この国の問題は「誰がおカネを使うのか」ということ藤田正美の時事日想(1/2 ページ)

» 2010年05月24日 07時49分 公開
[藤田正美,Business Media 誠]

著者プロフィール:藤田正美

「ニューズウィーク日本版」元編集長。東京大学経済学部卒業後、「週刊東洋経済」の記者・編集者として14年間の経験を積む。1985年に「よりグローバルな視点」を求めて「ニューズウィーク日本版」創刊プロジェクトに参加。1994年〜2000年に同誌編集長、2001年〜2004年3月に同誌編集主幹を勤める。2004年4月からはフリーランスとして、インターネットを中心にコラムを執筆するほか、テレビにコメンテーターとして出演。ブログ「藤田正美の世の中まるごと“Observer”


 「最低でも県外」と言っていた鳩山首相。その思いとは裏腹に、結局は現行案に近い形で決着をつけざるをえなくなった。沖縄に具体的な案をもって説明に行っても、もちろん色よい返事はもらえるはずもない。あれだけ沖縄の期待感をあおったのは首相自身であるから、その結果も首相自身に受け止めてもらわなければならない。それが最高責任者というものである。

日本という市場には成長力がない

 もっとも鳩山首相は辞任する気はさらさらないようだ。民主党内でも引責辞任すべきだという声は大きくない。この参院選は何が何でも鳩山・小沢体制で乗り切ろうということなのだろう。もちろん参院選前に内閣支持率が10%台とかひとケタに落ちれば、当然、党内から反乱が起きる可能性もある。

 世間も必ずしも辞任論に傾いているわけではないように思える。何と言っても、民主党は昨年夏にようやく政権の座についたばかり。未経験でもある上に、官僚依存からの脱却を掲げているのだから、政治が素人っぽくなったとしてもやむを得ない。とにかく日本の政治を変えようとしているのだから、もう少し時間を与えるべきだという声である。

 問題は、与えるべき時間が、われわれに残されているかどうか、ということである。現在の日本にはさまざまな問題があるが、一番大きいのは経済だ。先日もある一部上場会社のトップは「日本に本社を置いていてもいいことは何もない。雇用を守るという意味では必要でも、会社を生き残らせることのほうが重要だ」と語っていた。

◆ 記録欄

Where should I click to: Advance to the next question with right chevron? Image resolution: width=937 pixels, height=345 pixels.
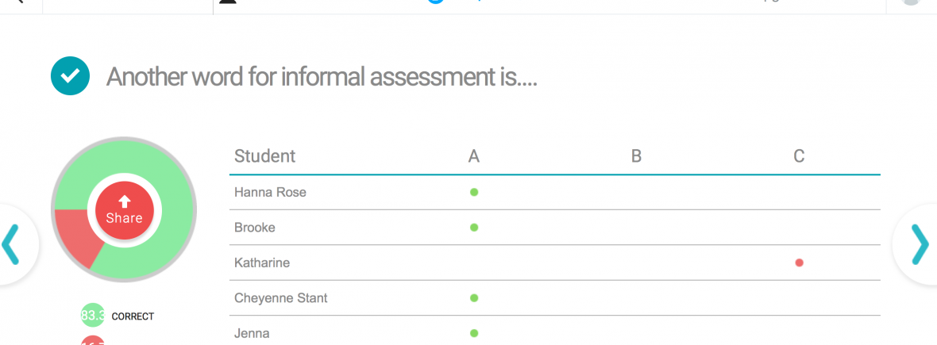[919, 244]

==

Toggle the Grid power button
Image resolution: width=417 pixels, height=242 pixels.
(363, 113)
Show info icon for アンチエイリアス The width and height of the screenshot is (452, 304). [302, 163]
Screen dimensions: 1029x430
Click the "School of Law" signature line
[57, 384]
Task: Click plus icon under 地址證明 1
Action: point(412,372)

◆ 課題 A
本文によれば、現在の日本が抱えるさまざまな問題のうち、一番大きいものは何ですか。
◆ 課題 B
鳩山政権と日本経済を論じた本文を、最後の文に続けて書き進めてください。
記録は本文とは別の資料です。

◆ 解答 A
経済です。

◆ 解答 B
 要するに、日本という市場には成長力がないということである。だからこそバブルがはじけて以来、何百兆円もの財政資金を投じて景気浮揚を図ったのに、「失われた20年」になってしまった。いくらカネを注ぎ込んでも、まるで砂漠に水をまいているように消えていってしまう。以前なら、土木業者にカネが落ちれば、それが消費を刺激し、そしてメーカーが増産投資を行い、景気が回復していった。しかしいまは、輸出以外の最終需要が盛り上がらないから設備投資も回復のしようがない。

 困ったことに国内の消費は大きく伸びる要素がない。人口の多い団塊世代は引退の時期に入っている。これからは貯蓄の取り崩しで生活する世代である。それだけに消費には慎重だ(この団塊世代が老後に費やす資金を当てにする議論があったが、現実にはなかなか財布のひもが固いようだ)。また生まれてくる子どもの数が減っていることも響く。子どもが生まれれば、親はかなりの金額を子育てのために使う。紙オムツや衣料品はもちろん、バギーやらベッド、チャイルドシートまで買う。「義務的消費」と言ってもいいぐらいだ。

民主党は成長戦略を打ち出せるのか

 そういった構造的問題を抱えている以上、成長戦略を描くといってもそう簡単ではない。問題は「誰がおカネを使ってくれるのか」ということに尽きるからである。例えば民主党が昨年末に発表した成長戦略の素案では、介護や医療といった福祉分野も「成長市場」として挙げられていた。

 これからは老人世代が増えるのだから、そういった分野が「成長市場」であることは間違いない。ただ問題は、誰がそのカネを払うのか、ということである。分かりやすく言えば、約34兆円の国民医療費は、先進各国に比べて決して高い水準ではない。だから医療費はもっと増えるべきであって、そのおカネは医師や看護師などの人件費、さらには薬や医療機器などに回る。「医療という産業」を伸ばせば、それが国を潤すことになるというのである。